Seminar: 4.03.312 Messianismus: E. Bloch, W. Benjamin, W. Nigg - Details

Seminar: 4.03.312 Messianismus: E. Bloch, W. Benjamin, W. Nigg - Details

Sie sind nicht in Stud.IP angemeldet.

Allgemeine Informationen

Veranstaltungsname Seminar: 4.03.312 Messianismus: E. Bloch, W. Benjamin, W. Nigg
Untertitel
Veranstaltungsnummer 4.03.312
Semester WiSe18/19
Aktuelle Anzahl der Teilnehmenden 37
Heimat-Einrichtung Institut für Philosophie
Veranstaltungstyp Seminar in der Kategorie Lehre
Erster Termin Montag, 15.10.2018 16:00 - 18:00, Ort: A14 0-030
Art/Form Seminar
Lehrsprache deutsch

Räume und Zeiten

A14 0-030
Montag: 16:00 - 18:00, wöchentlich (14x)

Modulzuordnungen

Kommentar/Beschreibung

Der Terminus Messianismus stammt aus altorientalischen und jüdisch-christlichen Quellen. Aufgefasst als Bestreben, dass das Reich Gottes auf Erden durch das Kommen eines Erlösers und dessen Anhängerschaft zu verwirklichen sei, könnte auf universaler Ebene das friedvolle Ende bestehender Gesellschaftskonflikte erreicht werden. Bereits im biblisch-poetischen Narrativ von der Naturunterwerfung des Planeten als von Gott an den Menschen gerichtete Aufgabe (Gen 1) sind die Bestimmungen des göttlichen Wesens als Zweck des menschlichen Wesens vorgezeichnet. Nicht die Beschlagnahme des Reichtums durch Gott oder dessen Hypostasierung als religiöse Entfremdung, sondern der Auftrag profaner Umkehrung, dass Menschen ihr entfremdetes Gattungswesen wieder an sich nehmen, betrifft die unheilige Praxis des leiblich-geistig tätigen Erdenbewohners. Jedoch verkörpern selbst geschaffene Produktionsverhältnisse nicht nur die positiven, sondern auch die negativen Seiten der Arbeit, die sich historisch als Prozess von der einfachen Warenproduktion hin zum Industriekapitalismus zeitigten.
Es geht in dieser Lehrveranstaltung, trotz und gerade wegen der „ökonomischen Scheiße“ (Marx an Engels: 2. 4. 1851, bezogen auf die Kapital-Analyse), um die Vermittlung eines notwendigen Anspruchs, der Mut machen möchte, in verlorene Ideenbereiche kritischen Denkens einzutauchen.
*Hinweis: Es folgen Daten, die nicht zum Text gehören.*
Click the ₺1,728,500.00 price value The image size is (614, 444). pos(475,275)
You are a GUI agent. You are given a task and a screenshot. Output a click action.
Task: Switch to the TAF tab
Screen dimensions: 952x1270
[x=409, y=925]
Im Zentrum philosophischer Anthropologie angelangt, wird das Seminar dystopisch und utopisch verdichtete Aspekte entlang der Lektüre geschichtsphilosophischer Texte Walter Benjamins, Ernst Blochs und des Schweizer Reformtheologen Walter Nigg freilegen. Dabei soll der Nachvollzug dessen gelingen, was Bloch als „aufrechten Gang“ oder den „Vorschein realer Hoffnungswelt“ bezeichnete, Nigg als chiliastische Offenbarungsdeutung verstand und Benjamin mittels der Metapher eines erkenntnisverheißenden Engels ausdrückte. Paul Klees aquarellierte Zeichnung „Angelus Novus“, die Benjamin 1921 erwarb, inspirierte ihn zu vielschichtigen Reflexionen. Denn der Engel blickt auf die Trümmer unabgegoltener Vergangenheit, wo im historischen Prozess unterlegene, erschlagene oder erniedrigte Subjekte im Raubvorgang der Ausbeutung vergessene Erlösungshoffnungen repräsentieren; sie stehen quer zum Fetischcharakter der Waren und dem „Gewaltcharakter der Ökonomie“ (B. Brecht), die stattdessen den Nebel des falschen Bewusstseins vergolden.
Für die ersten 4-5 Sitzungen ist Benjamins methodisch höchst anspruchsvoller, variantenreicher und marxistisch-messianisch inspirierter Text „Über den Begriff der Geschichte“ (1939/40) vorzubereiten. Besonders zur Interpretation der IX. These über den „Engel der Geschichte“ werden auch Subtexte wie Gedichte und kurze Essays herangezogen, die von Dichtern wie Volker Braun, Bert Brecht, Erich Fried, Peter Härtling, Günter Kunert oder Heiner Müller stammen. Weitere Hinweise und der Zeit- und Ablaufplan werden in der ersten Sitzung bekanntgegeben. Zur Einarbeitung in die Primärschriften und die sie ergänzende Forschungsliteratur sei das Studium folgender Texte (s. Bibliographie) empfohlen:
Primärschriften:
Benjamin, Walter: Über den Begriff der Geschichte [1939/40]. In: Ders.: Illuminationen. Ausgewählte Schriften 1. Frankfurt/Main: Suhrkamp Verlag 1977, S. 251-261.
– Über den Begriff der Geschichte. In: Werke und Nachlaß. Kritische Gesamtausgabe, Bd. 19. Herausgegeben von Gérard Raulet. Frankfurt/Main Suhrkamp Verlag 2010, S. 6-106.
Bloch, Ernst: Zur Originalgeschichte des Dritten Reiches. In: Ders.: Erbschaft dieser Zeit [1935]. Erweiterte Ausgabe. Frankfurt Main: Suhrkamp Verlag 1985, S. 126-152.
– Nicht Hades, sondern Himmel. In: Ebd., S. 152-160.
– Die Welt, worin utopische Phantasie ein Korrelat hat; reale Möglichkeit, die Kategorien Front, Novum, Ultimatum und der Horizont. In: Das Prinzip Hoffnung [1937-47]. Erster Band. Frankfurt/Main: Suhrkamp Verlag 1980, S. 224-250.
– Weltveränderung oder die Elf Thesen von Marx über Feuerbach. In: Ebd., S. 288-327.
– Schloßgarten und Bauten Arkadiens. In: Ebd., S. 449-453.
– Malthus, Geburtenziffer, Nahrung. In: Das Prinzip Hoffnung. Zweiter Band 2, S. 542-544.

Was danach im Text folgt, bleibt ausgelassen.